Many scientific and technological applications will benefit from useful and practical sources of laser radiation in the soft x-ray and/or extreme ultraviolet spectral regions. While lasers operating at longer wavelengths have existed for many years, it was not until recently that soft x-ray lasers were successfully operated. However, those soft x-ray lasers recently demonstrated are very large apparatus requiring as the excitation source very large energy lasers, typically delivering laser pulses of hundreds of Joules to kilojoules at longer wavelengths. The cost, complexity, and size of the equipment required to form such x-ray laser apparatus make them impractical for most technical and scientific applications. Hence, a soft x-ray laser apparatus of approximately the size of current table top ultraviolet excimer lasers would find many commercial as well as scientific applications.
Soft x-ray lasers operating at wavelengths of less than 500 Angstroms have currently been demonstrated by: (a) the use of kilojoule Nd-Glass lasers to create highly ionized plasmas from solid targets such as Selenium and (b) the use of CO.sub.2 lasers with pulse energies of several hundred Joules to excite highly ionized plasmas from solid targets.

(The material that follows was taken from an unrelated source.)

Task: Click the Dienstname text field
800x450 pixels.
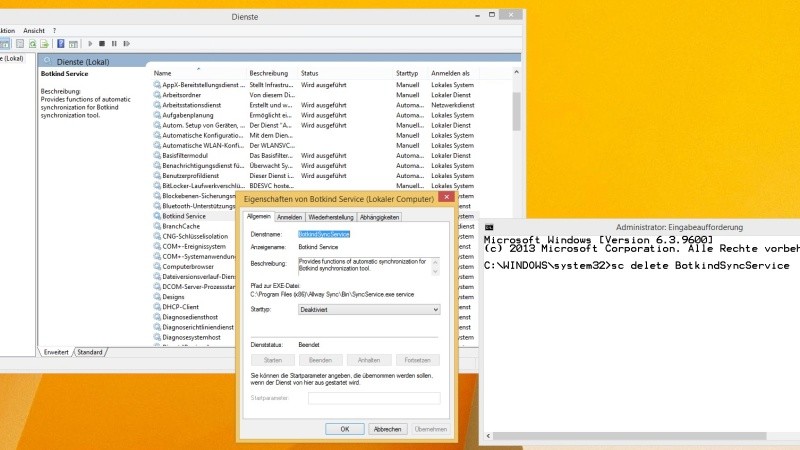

It should also be noted that x-ray radiation has been generated by either one of the following types of excitation processes,
(i) Electron impact excitation
In this case energetic electrons from laser created plasmas collide with ions of a certain charge state and excite these ions to create a population inversion between two excited levels of this specie. What follows as a result is common to the operation of most other lasers: the process of stimulated emission causes the radiation corresponding to the wavelength of the radiative transition that links the two levels to amplify in intensity as it travels through the medium.
(ii) Electron ion recombination
A laser created plasma rapidly cools at the end of the excitation pulse by either adiabatic expansion, radiation or electron heat conduction. The rapid decrease in the plasma temperature causes the electrons and ions from the plasma to recombine, creating population inversion between excited levels of the lesser charge ions that result from the recombination process. Again radiation with a photon energy corresponding to the energy difference between the inverted levels is amplified.

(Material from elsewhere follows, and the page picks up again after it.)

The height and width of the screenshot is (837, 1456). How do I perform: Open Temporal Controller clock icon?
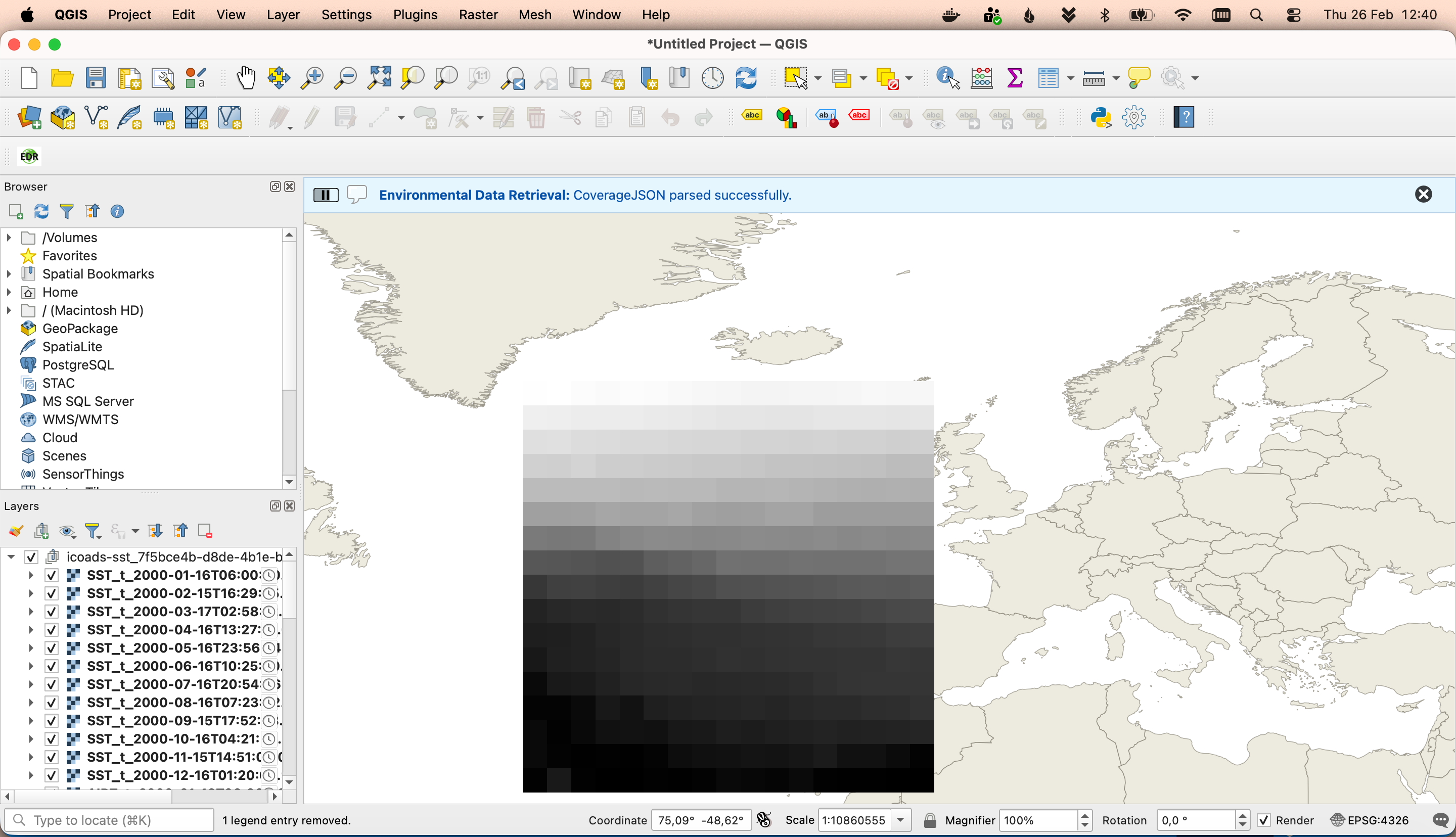(712, 78)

A third method in which a laser also is used as an excitation source has also been recently used to generate laser radiation at wavelengths in the vicinity of 1000 Angstroms.

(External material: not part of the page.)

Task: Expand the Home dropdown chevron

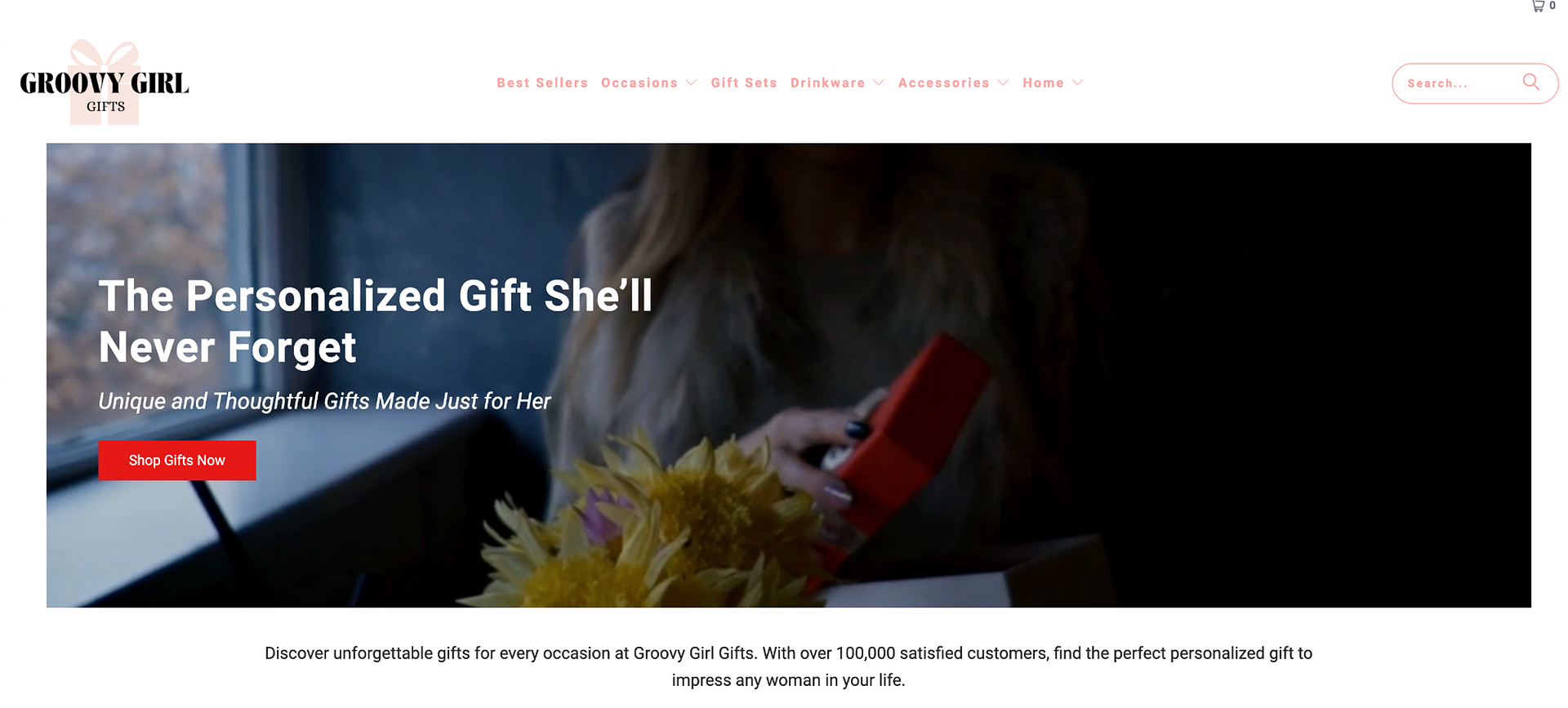Action: 1077,83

(iii) Excitation of core excited states
In this case short laser pulses in the picosecond to nanosecond range are used to bombard a solid target and produce a powerful incoherent soft x-ray flash lamp. These x-rays are made to interact with a gaseous or metal vapor target producing population inversions by photoionization in core excited states, or creating a plasma in which hot electrons produce inversions by electron impact excitation.
An important aspect of the difficulty in constructing x-ray lasers is the requirement of a powerful energy source capable of depositing very high power densities. In all the methods described above a laser is used as such energy source. Higher power density deposition is achieved by focussing the laser beams with lenses or mirrors and hence they are used to generate plasmas that are used in the ways described above to produce the amplification of soft x-ray or extreme ultraviolet radiation.
The capillary discharge method and apparatus described herein allows a more direct conversion of electrical energy into short wavelength laser radiation, without the need of going through the process of converting electrical energy into long wavelength laser radiation, and then using the short wavelength laser radiation to create a plasma from which the x-ray laser light originates. This represents a very significant improvement with respect to the complexity, size and efficiency of such devices.
The advantage of being able to use a capacitor as an energy source to excite the plasma can be visualized when one realizes that while a kilojoule laser fills an entire room, a capacitor storing the same energy is of the size of a small briefcase.